(March 5, 1932 – May 3, 2006)


Earl Woods, who was more determined to raise a good son than a great golfer and became the architect and driving force behind Tiger Woods’ phenomenal career, died Wednesday morning at his home in Cypress, Calif. He was 74.

"My dad was my best friend and greatest role model, and I will miss him deeply," Tiger Woods said on his Web site. "I’m overwhelmed when I think of all of the great things he accomplished in his life. He was an amazing dad, coach, mentor, soldier, husband and friend. I wouldn’t be where I am today without him, and I’m honored to continue his legacy of sharing and caring."

A habitual smoker who had heart bypass surgery in 1986, Woods was diagnosed with prostate cancer in 1998 and was treated with radiation.

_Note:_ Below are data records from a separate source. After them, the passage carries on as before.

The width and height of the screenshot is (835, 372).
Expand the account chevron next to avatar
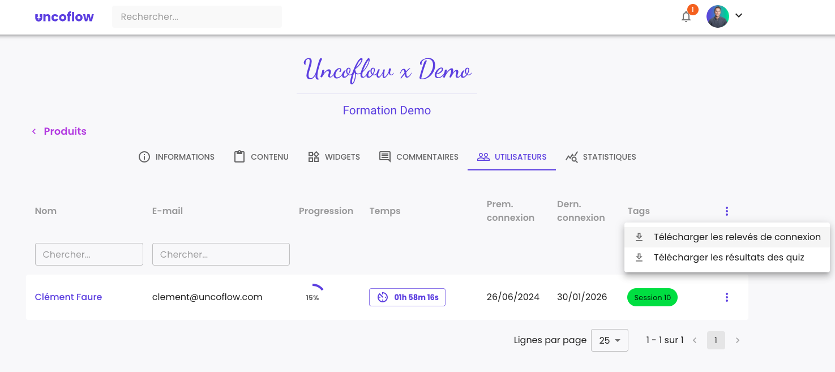(x=738, y=16)
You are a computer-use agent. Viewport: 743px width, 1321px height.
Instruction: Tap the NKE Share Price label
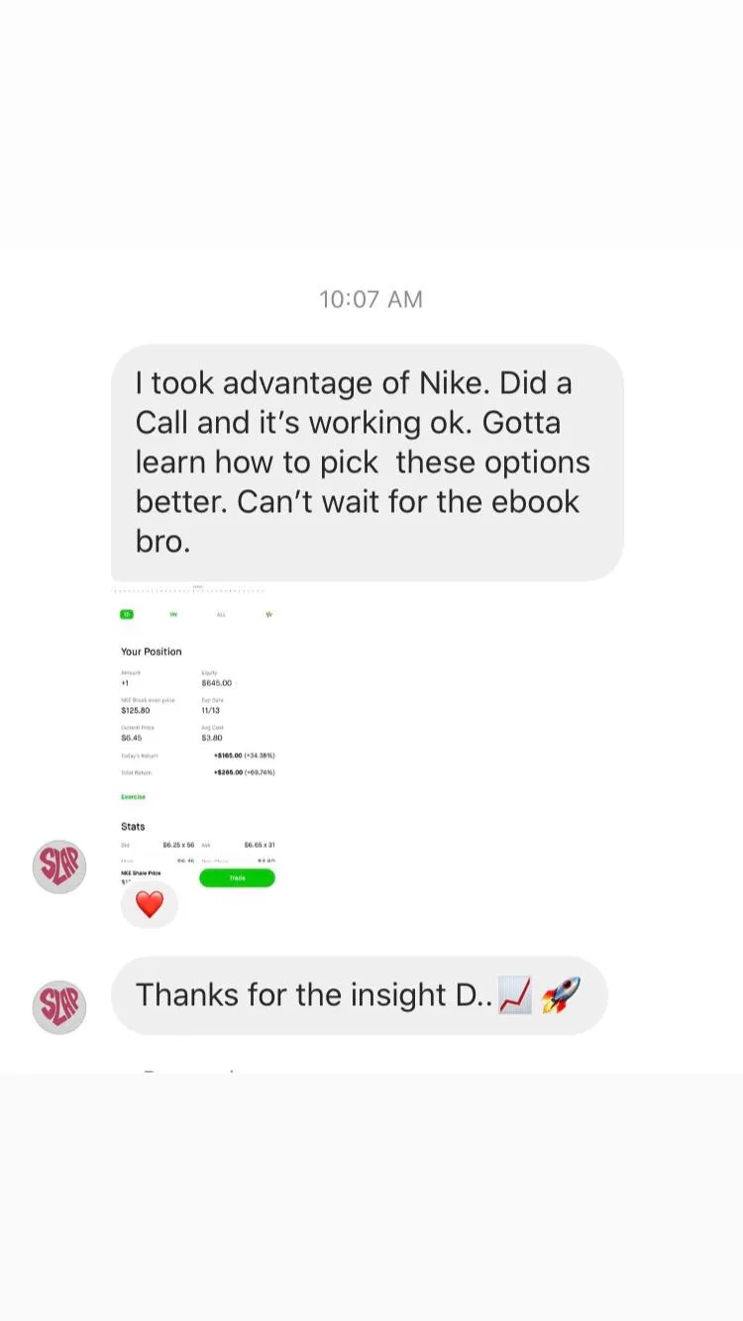tap(141, 872)
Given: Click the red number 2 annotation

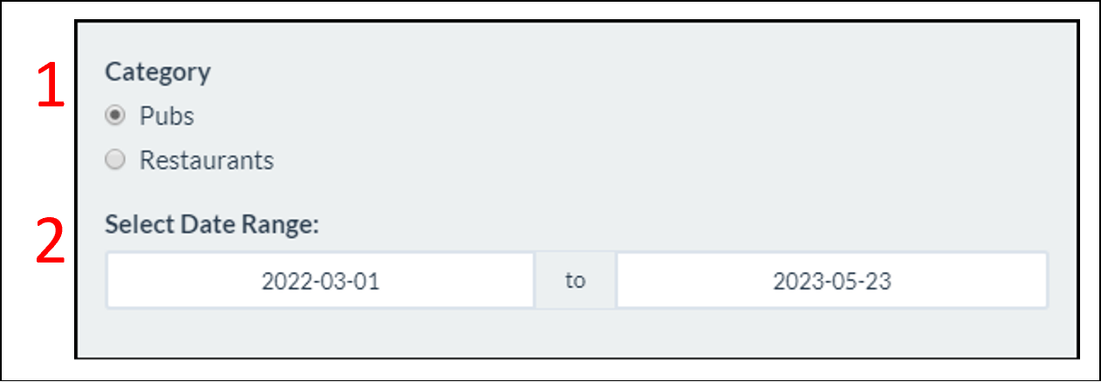Looking at the screenshot, I should click(x=51, y=240).
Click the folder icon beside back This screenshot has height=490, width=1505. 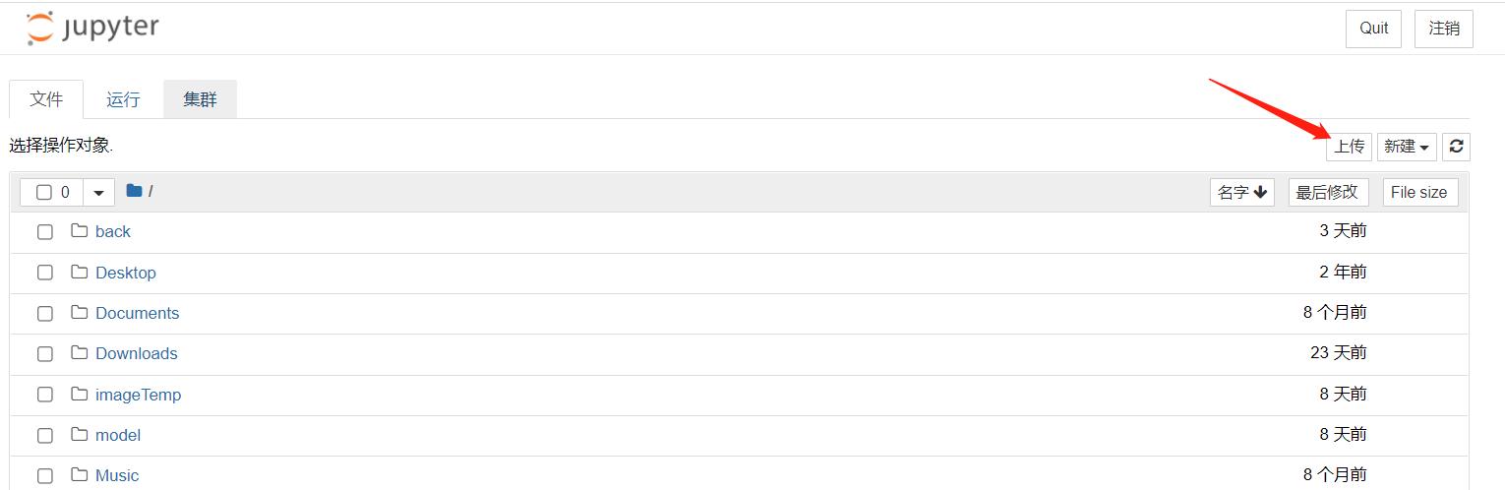click(80, 231)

But the cancer returned in 2004 and spread throughout his body.

Last month, he was too frail to travel to the Masters for the first time.

Woods was born and raised in Manhattan, Kansas. After being orphaned at age 13, he was raised by his sister. Woods attended Kansas State University on a baseball scholarship. While at Kansas State, Woods, of mixed Black, Chinese and Native American ancestry, broke the "color barrier" in baseball in the Big Seven Conference in 1951. Woods played catcher, and was good enough that the Kansas City Monarchs of the Negro Leagues offered him a contract. However, he rejected the Monarchs, graduated from college in 1953, and started a career in the U.S. Army.

Woods served two full tours of duty in the Vietnam War, the second as part of the elite Green Berets. While serving in Vietnam, Woods met his future wife, Kultida Woods, who is of mixed Thai, Chinese, and Dutch ancestry. He also became fast friends with Vuong Dang (Tiger) Phong, a Vietnamese Army Colonel. It was this friendship that led Woods to nickname his son "Tiger."

Woods retired from the military in 1974. His son Tiger was born on December 30, 1975, and became a child prodigy playing golf by the time he was three years old. Earl Woods has shared many of the techniques he used in rearing Tiger in two books: Training a Tiger and Playing Through: Straight Talk on Hard Work, Big Dreams and Adventures with Tiger. He had been criticized by some for putting too much pressure on Tiger at an early age.

The Earl Woods National Youth Golf Academy at Colbert Hills Golf Course in Manhattan, Kansas is named in his honor. It was host to the first First Tee National Academy in 2000.